Problem details:
Set the records down again, exactly, without their images.
** The records follows **
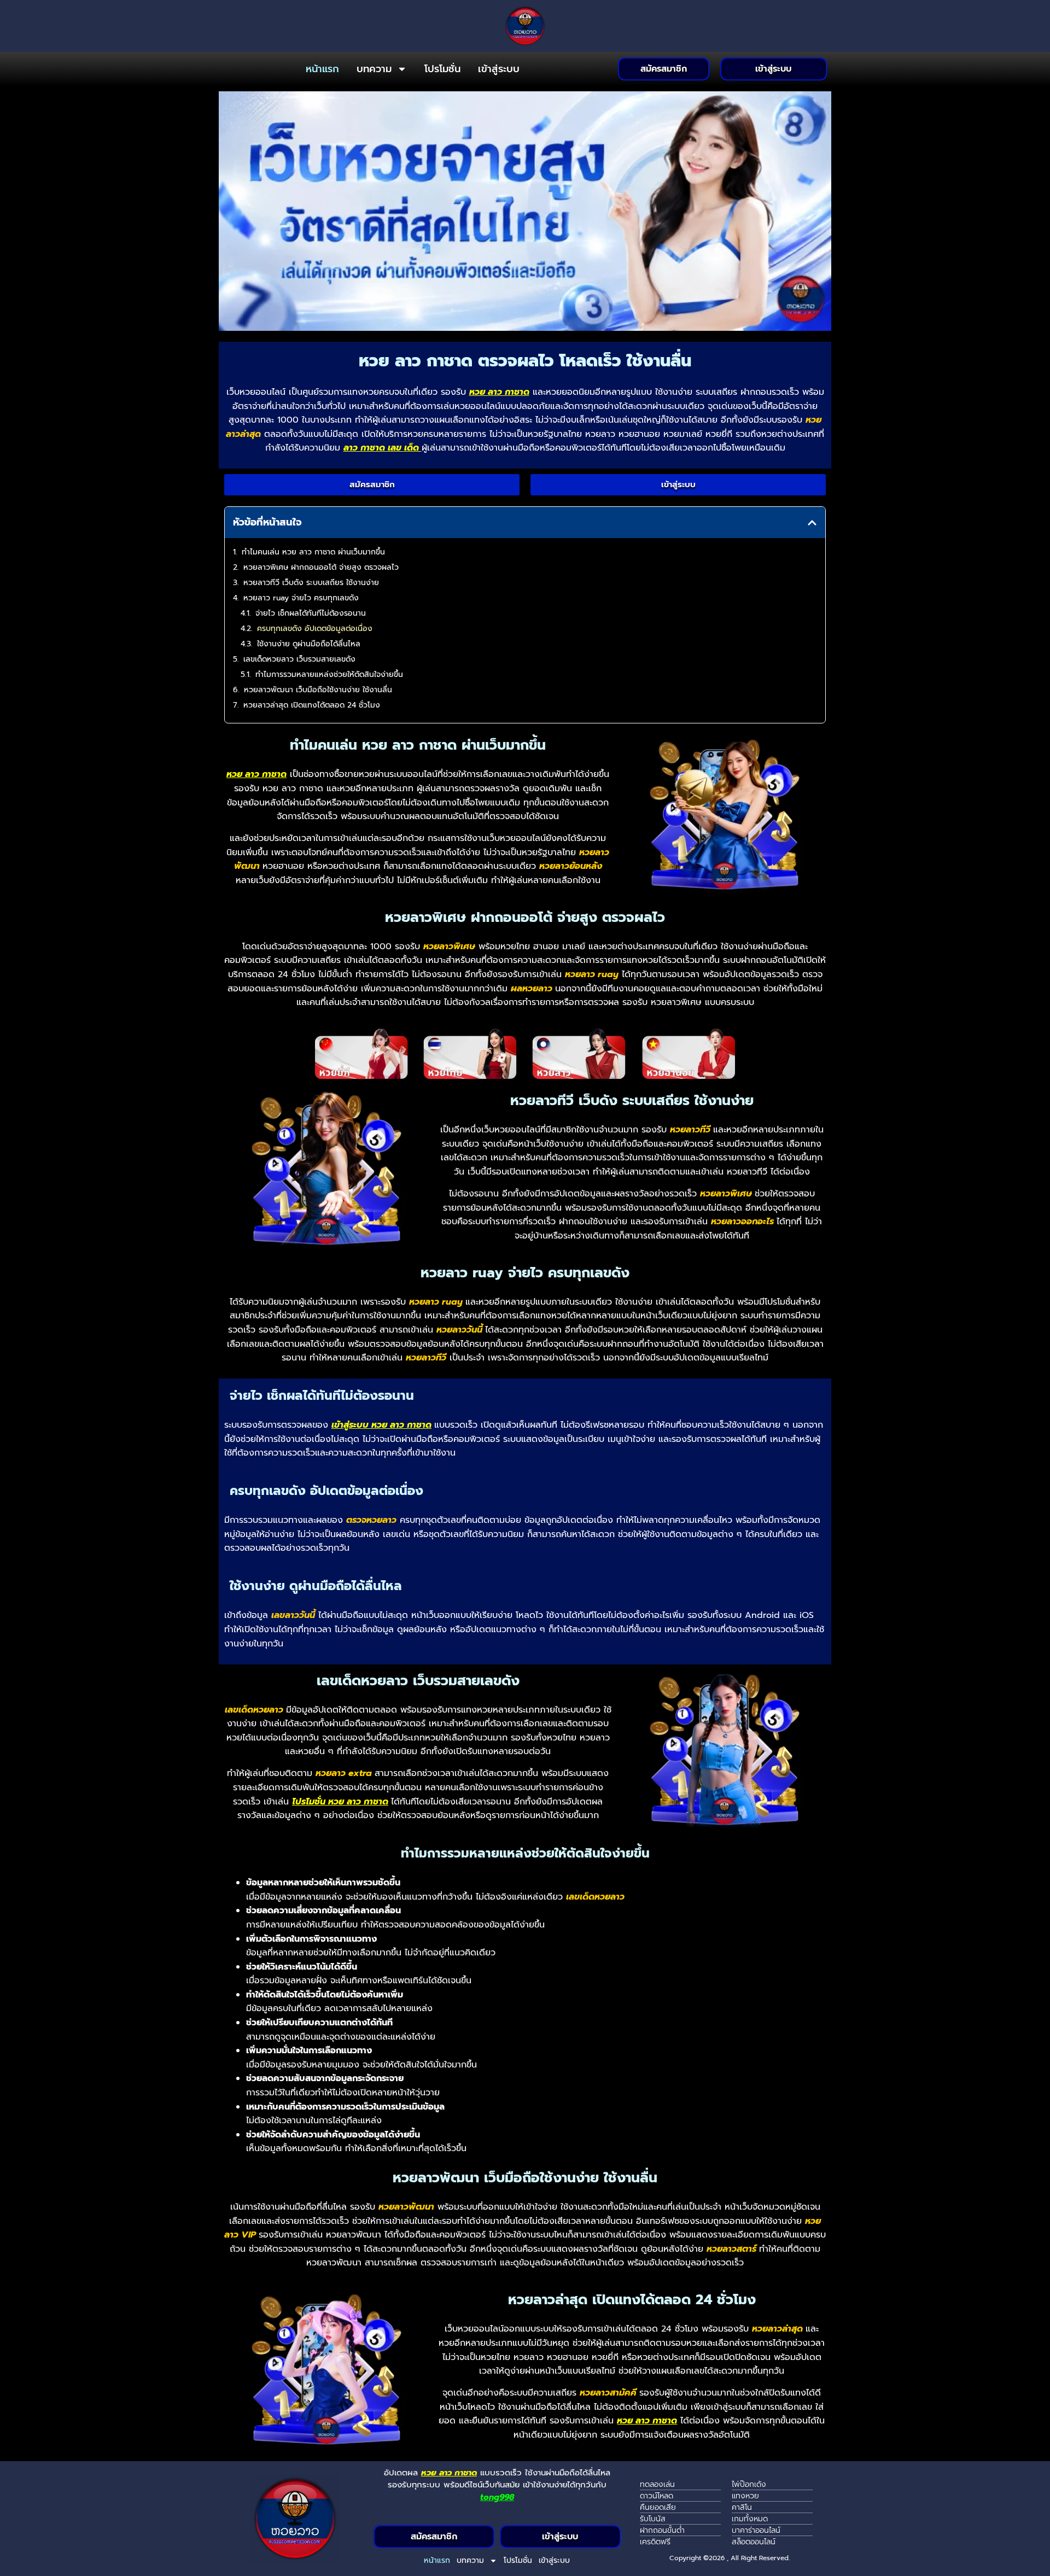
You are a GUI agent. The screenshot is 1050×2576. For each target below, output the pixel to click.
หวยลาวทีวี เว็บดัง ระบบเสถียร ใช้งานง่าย (311, 582)
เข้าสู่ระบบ (499, 69)
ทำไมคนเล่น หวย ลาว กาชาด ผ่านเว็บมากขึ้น (313, 552)
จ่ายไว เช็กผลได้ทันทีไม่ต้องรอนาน (310, 613)
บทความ (374, 69)
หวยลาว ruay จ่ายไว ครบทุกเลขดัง (301, 598)
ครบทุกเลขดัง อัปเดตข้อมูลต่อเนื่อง (314, 628)
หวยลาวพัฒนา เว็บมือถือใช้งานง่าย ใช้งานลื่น (318, 690)
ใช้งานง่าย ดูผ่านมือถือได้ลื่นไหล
** End of The records **
Completed exercise:
You are a GUI agent. The screenshot is 1050×2576. For each target below, output the pixel to click.
หวยลาวทีวี เว็บดัง ระบบเสถียร ใช้งานง่าย (311, 582)
เข้าสู่ระบบ (499, 69)
ทำไมคนเล่น หวย ลาว กาชาด ผ่านเว็บมากขึ้น (313, 552)
จ่ายไว เช็กผลได้ทันทีไม่ต้องรอนาน (310, 613)
บทความ (374, 69)
หวยลาว ruay จ่ายไว ครบทุกเลขดัง (301, 598)
ครบทุกเลขดัง อัปเดตข้อมูลต่อเนื่อง (314, 628)
หวยลาวพัฒนา เว็บมือถือใช้งานง่าย ใช้งานลื่น (318, 690)
ใช้งานง่าย ดูผ่านมือถือได้ลื่นไหล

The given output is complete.